Europe must offer new solutions in AI to support healthcare, logistics, and smart industry while ensuring that it is human-centred. And as new materials and products are developed, it is important to ensure that these are welcomed by those for whom they are intended. 

While meeting new challenges, Europe’s industry should contribute towards achieving the United Nations’ Sustainable Development Goals, including those focusing on environmental sustainability. 

If computers use a growing amount of energy (currently at 7 per cent of world energy consumption), research and innovation into advanced computing must ensure that increased capacity is achieved alongside sustainable energy consumption, through improvements in hardware (new materials and circuit designs), operating systems (energy-aware resource management), networking (such as fog computing), and algorithms (for big data classification). 

Environmental sustainability must also be a key concern in manufacturing, for example through exploring how additive manufacturing can lead to a reduction in industry components by 50 per cent by 2035, or how intelligent product design can help improve the product life cycle. 

Environmental sustainability, a clear priority of the new European Parliament, must also be a dominant concern in space research. We need to address the lack of reliable and up-to-date climatological data in many regions worldwide, in part owing to the decline of expensive ground-based monitoring infrastructure. Investment in space research can help us mitigate the effects of climate change, such as hydrological extremes. 

A third strategic goal for research and innovation must be Europe’s sovereignty and the autonomy of its citizens. Here there are a range of concerns. Because rare earth elements and metals, which are essential components in electronic devices, do not originate in Europe, it makes Europe dependent on other parts of the world and vulnerable to the effects of trade wars. 

It is critical that we develop alternatives that can be used in products such as permanent magnets and electronic devices. Meanwhile, ensuring the security and privacy of citizens must be paramount in the development of applications based on AI and big data. And we need to ensure that we sustain Europe’s dominance in advanced computing as a leader  in developing alternative computing methodologies. 

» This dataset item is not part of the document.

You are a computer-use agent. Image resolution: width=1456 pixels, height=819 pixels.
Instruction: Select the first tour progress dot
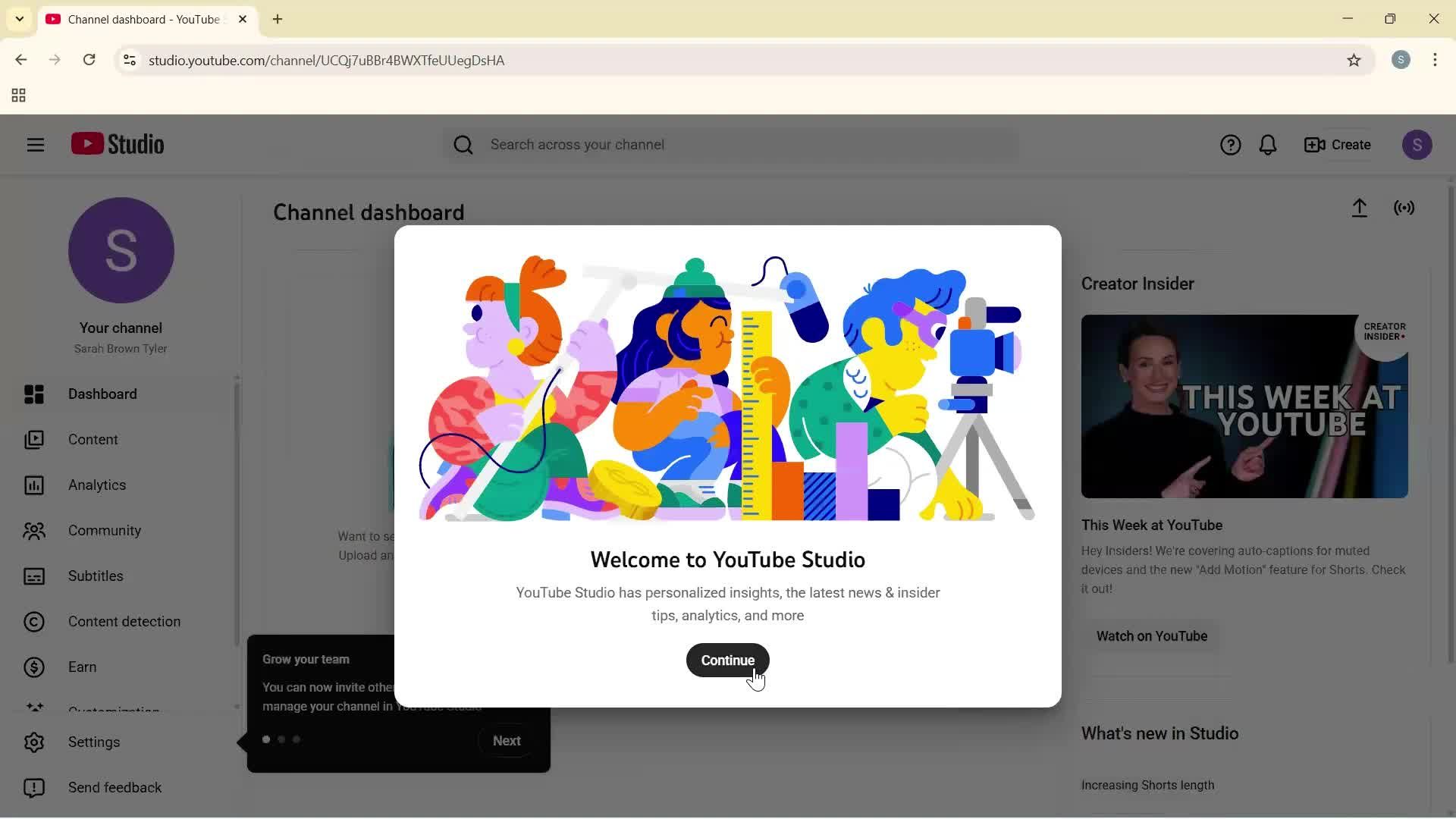click(266, 739)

The strategic research priorities for Horizon Europe’s digital, industry and space cluster point to three conclusions for all challenge-driven research in Horizon Europe. 

First, research and innovation must be connected to what citizens need, or are willing to accept. Researchers should be allowed to challenge existing expectations because the results of breakthrough research (and innovation) are, by definition, unforeseen. Still, research and innovation will become much more effective, and much less wasteful, if societal questions are integrated into research design and implementation. 

The expectations for developing interdisciplinary solutions are higher than ever. This will be a methodological, practical and organisational challenge – in the design of the programme and implementation of the research. Horizon Europe must ensure that it does not compromise the depth of scientific knowledge that it supports, while finding synergies between disciplines to solve problems.  

This will strengthen and embolden scientists working in areas such as artificial intelligence, space, manufacturing or advanced materials. 

Finally, a central strategic question for the Horizon Europe programme is: what should be funded through the programme? Where is public funding of greatest value? 

The answer is clear: public funding must go to research that no private company will fund, but whose results have great potential to address the greatest challenges facing society. Private investors may be reluctant to fund research where the potential for application is still uncertain, including fundamental research into new materials or newer fields such as spintronics and photonics.

Research at the early stage of discovery is precisely where the public funds for Horizon Europe must be invested, to maximise its complementarity with private investment in research and innovation.

Jan Palmowski is secretary general of the Guild of European Research-Intensive Universities.